Employees & Social Media

Many employers, out of genuine concern about their online image, attempt to curb their employee's online discussions about their company.  These kinds of policies exist to protect the company from possible lawsuits.  Though this might seem to be the best way to control your corporate image, what actually happens is the staff becomes afraid to communicate.  It is important instead to empower the staff to be brand advocates.

Advocate for Your Employees

It is up to the company to choose if their employees are advocates or potential targets of censorship. If your company makes an effort to ensure the employees understand what is confidential information and why, then they will be empowered to make the correct decisions themselves.  The real potential can be found by giving the employees something to talk about so they are not restrained, but guided.

It is important for any company concerned about its status to have an online reputation management strategy.  This allows the company to track and analyze all mentions of its name and any related keywords.

Having permission to do something restricted often flips a switch inside people that makes them want to push the boundaries. That instinct stays a part of people from early childhood. It is important not to push employees too hard to control the brand, or the rebellious nature may escape.  There is some loyalty to the brand ingrained in the employees, as the company is a part of their identity.  They get up every Monday through Friday to do work for the company that in turn supports their livelihood.  When that company tells the employees not to discuss them, it hurts morale and inclusivity in the corporate family.   Employees who feel excluded question the company's ideals, and may fear they are being lied to or undervalued.

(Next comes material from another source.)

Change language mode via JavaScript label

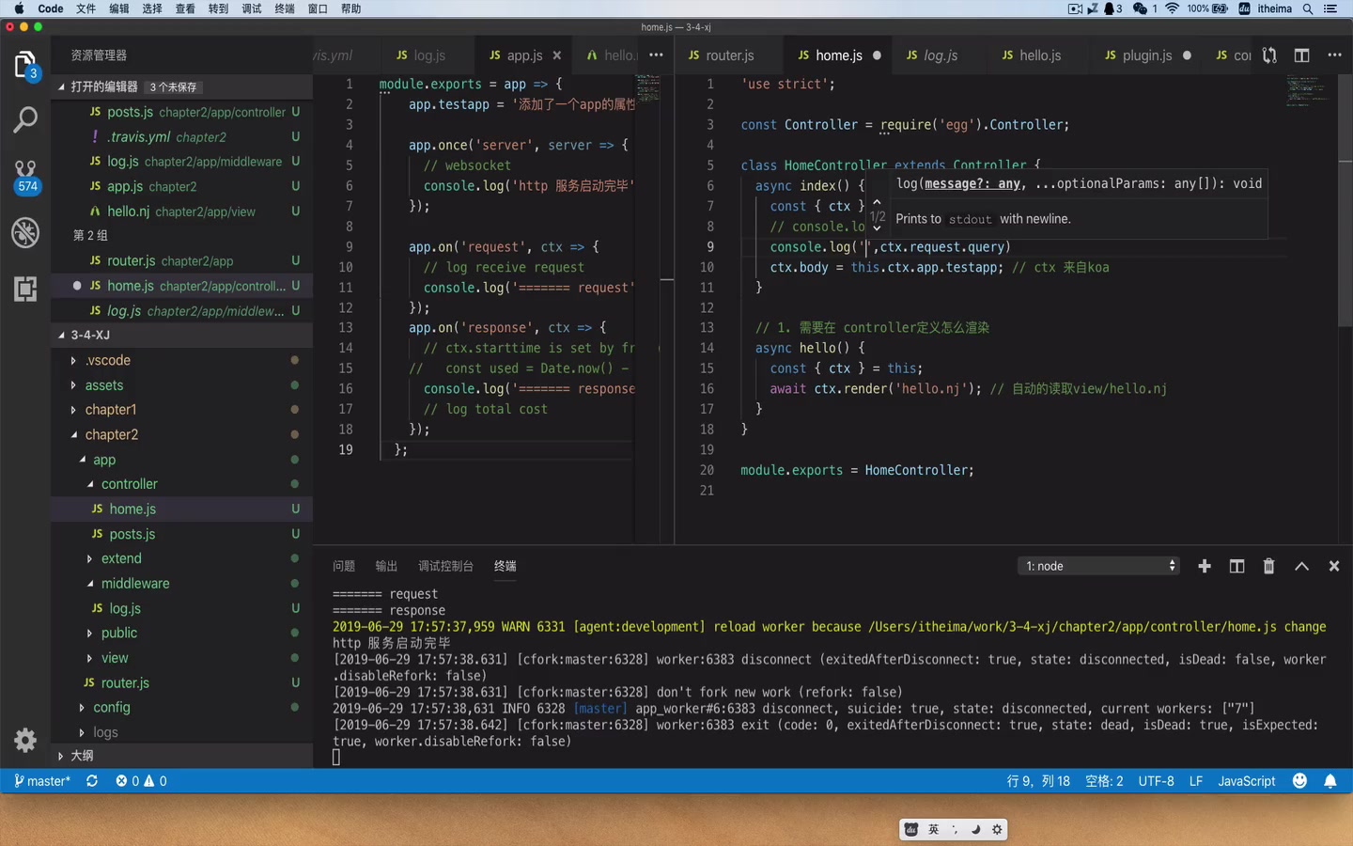click(x=1246, y=781)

Beyond the feelings of the individual, it is important to consider interactions at industry events.  If an employee's peer mentions an event that took place at the company, and the employee is unaware of it because the company does not allow such communications, the company will look bad.  If the same employee is able to respond to all these queries, it will make the company look significantly more organized. Knowledge is power.

Worst-Case Scenario

Sometimes, employees who are nervous about professional consequences for personal actions will create separate social network and email accounts for their personal and professional lives.  If a worker pretends to be someone else for the sake of the company, it could be an indication that their personality does not fit your company's culture.  The online presence of all people should be a reflection of their lives, and the company they work for is a part of that. It's important that employees should feel free to express themselves on their personal account.

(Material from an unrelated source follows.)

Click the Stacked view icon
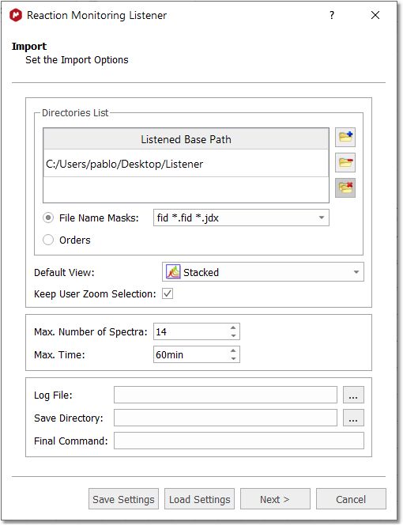This screenshot has height=526, width=403. click(173, 272)
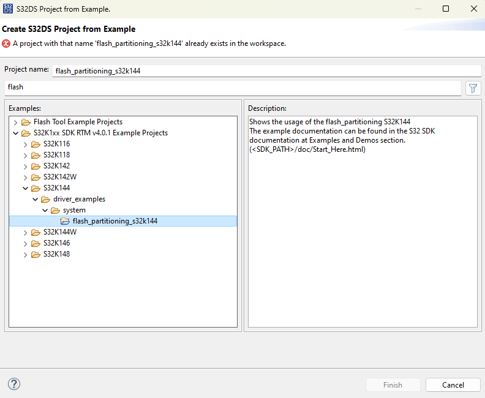Click the S32DS logo in title bar
Screen dimensions: 485x398
tap(9, 9)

Second social network accounts will likely be created with a fake name.  This makes it significantly more difficult for employers to track and resolve miscommunications.  Employees should be aware of what is and is not appropriate to express online, and should not be maintaining separate accounts.

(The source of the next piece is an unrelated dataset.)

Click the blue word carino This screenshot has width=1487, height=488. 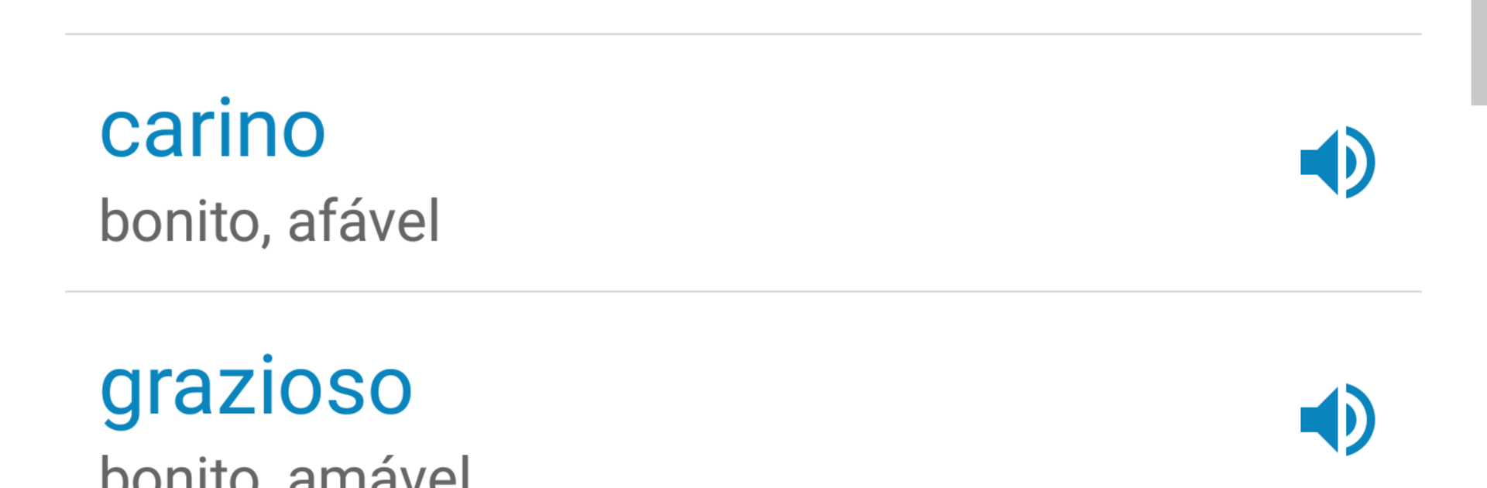[213, 130]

Get Employees to Advocate for You

There are several levels of employee advocates.  Some employees will be base-level advocates.  Base-level advocates are provided with simple guidelines and information on talking points, but probably will not mention the company much in day-to-day social media activity.   Still, the guidelines ensure that employees will know what they are talking about.

The second level is the advocates; employees who desire active participation in brand-oriented discussions online. There are also super advocates, who command social media, creating a community around business-related topics and goals.  These people are the ones who deserve the heaviest strategic investments.

If your company has no policy on online activity, search the web for people within the company who are discussing the brand positively.  These are most likely your super advocates.  Employees can also be surveyed, asked about how they feel about discussing the company online.  The negative responses are base-level advocates, the moderate to positive responses are advocates, and the extremely positive responses are super advocates.

After separating employees into the three groups, the next step is segmentation.  Everyone should receive information, which gives them the option and opportunity to post about the company, and the proper material to be informed in the event of debates or questions.  Advocates and super advocates should receive more information, also suggestions about where discussion would be appropriate on each topic.

The best brand advocates should be assigned a subject to speak on over time.  These subjects can differ from person to person, and should be areas of personal interest for them.  They need to be individually notified when important corporate announcements are on the way, and given instruction on how they can help get the word out.  Super advocates can also be given in-house communication assignments about the subject of their specialization.  This will encourage them to do their due diligence and allow others in the company to be aware of important information as well.  This will keep employees as focused on current issues as an outside PR agency would be.

Employees are the face of their company, and it makes sense to trust the same people with the company's online reputation as are trusted with success in the office.  Empower employees to talk about your company and they will only have good things to say.